Hans-Dieter Andernach muss wieder auf den OP-Tisch. Doch auch die neue Prothese frisst sich fest wie eine alte Bremse. Irgendwann wird der Knochenkopf zerfetzt. Nächste Operation. So wie bei diesem anderen Fall müssen Einzelteile aus Hans-Dieter Andernach rausgeholt werden. Das alles passiert ihm, einem einzigen Patienten. Selbst sein Physiotherapeut schüttelt da nur den Kopf.

O-TON Nico Wolf, Physiotherapeut: „Das ist schon ein sehr besonderer Fall. So was habe ich auch vorher noch nocht erlebt gehabt. Acht Hüftwechsel und dann noch bei so einem fitten Kerl, der vom Sport geprägt ist und der von jetzt auf gleich in so ein Loch fällt. Das ist schwierig.“

2006 zieht Hans-Dieter Andernach mit Leidensgenossen vor Gericht. Sie nehmen einen Vergleich an, bleiben aber auf vielen Kosten sitzen. Und auf Schmerzen. Nächste OP. Dabei benutzt der Operateur ein Werkzeug, das – so steht es in einem Gutachten – die Prothesen beschädigt. Die Folge zeigt ein Röntgenbild: Der Knochen weit weg vom Becken, wo er eigentlich hingehört. Ein Arztfehler? Das soll jetzt das Gericht klären.

O-TON Hans-Dieter Andernach, Hüft-Patient: „Ich möchte, dass solche Dinge sich nicht wiederholen und das nicht noch jemand diesen Leidensweg durchlaufen muss, den ich durchlaufen habe. Darunter leidet das Familienleben und das Umfeld. Ich selbst habe mich dadurch sehr verändert, weil für mich gab es nur noch das Thema Hüfte und die Schmerzen und alle Folgen, die daraus erwachsen sind.“

Aber hatte er einfach nur Pech? Acht Operationen an einer Hüfte: Das sei außergewöhnlich, sagt Chefarzt Philipp Drees. Es zeige, dass manche Ärzte wenig Erfahrung sammeln können, weil sie zu wenig Hüften operieren. Zum anderen sehen sie sich immer wieder mit neuartigen Prothesen konfrontiert, für die es noch keine Erfahrungswerte gibt.

O-TON Univ.-Prof.
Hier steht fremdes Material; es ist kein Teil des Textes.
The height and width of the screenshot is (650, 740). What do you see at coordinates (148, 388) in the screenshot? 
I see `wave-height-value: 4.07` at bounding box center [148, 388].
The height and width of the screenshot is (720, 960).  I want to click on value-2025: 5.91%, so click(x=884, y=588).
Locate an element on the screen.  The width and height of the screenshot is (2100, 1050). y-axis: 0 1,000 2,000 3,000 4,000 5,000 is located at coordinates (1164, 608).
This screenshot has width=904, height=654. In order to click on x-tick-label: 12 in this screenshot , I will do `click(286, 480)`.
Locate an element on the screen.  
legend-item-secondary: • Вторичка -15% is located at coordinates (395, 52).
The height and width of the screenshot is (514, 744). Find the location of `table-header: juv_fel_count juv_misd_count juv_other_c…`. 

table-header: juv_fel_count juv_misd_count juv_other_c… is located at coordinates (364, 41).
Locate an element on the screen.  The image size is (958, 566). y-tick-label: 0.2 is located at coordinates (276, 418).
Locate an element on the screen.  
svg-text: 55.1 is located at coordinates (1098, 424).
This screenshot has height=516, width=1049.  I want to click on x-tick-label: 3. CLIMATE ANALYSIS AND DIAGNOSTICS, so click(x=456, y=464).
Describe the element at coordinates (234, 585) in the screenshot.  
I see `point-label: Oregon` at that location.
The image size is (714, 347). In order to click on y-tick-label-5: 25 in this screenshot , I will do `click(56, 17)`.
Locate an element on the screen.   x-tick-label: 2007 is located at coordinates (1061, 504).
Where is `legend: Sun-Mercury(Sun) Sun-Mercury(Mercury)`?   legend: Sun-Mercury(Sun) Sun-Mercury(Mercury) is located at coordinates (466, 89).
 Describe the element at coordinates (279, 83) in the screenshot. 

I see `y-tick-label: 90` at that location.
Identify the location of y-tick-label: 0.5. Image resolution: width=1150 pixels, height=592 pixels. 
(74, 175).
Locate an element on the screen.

Dr. Philipp Drees, Chefarzt Orthopädie Universitätsmedizin Mainz: „Irgendwann kommt dieser gewisse Druck, wo sie sagen, 'Ich muss aktuell bleiben', und manchmal opfern sie diese Aktualität eigentlich den langfristigen Ergebnissen.“

Das brachte ihm offensichtlich auch seine Krücken ein. Wenn es etwas gutes an seiner Geschichte gibt, dann vielleicht, dass andere Betroffene mit Hüft-Problemen aus ihr lernen können.

O-TON Hans-Dieter Andernach, Hüft-Patient: „Alle, die eine künstliche Hüfte benötigen, dass sie sehr kritisch beim Arzt hinterfragen, welches Material, wie lange schon auf dem Markt, welche Vor- und Nachteile bringt mir dies oder das, wenn es zur Auswahl steht, mit anderen Modellen. Das ist meines Erachtens mit das wichtigste.“

Und sich einen Ausgleich suchen: Hans-Dieter Andernach zieht die Kraft für Reha und den anstehenden Gerichtstermin aus seiner Plattensammlung. Mittanzen geht kaum noch. Aber als Acht-Hüft-Operationen-DJ darf man auch sitzen.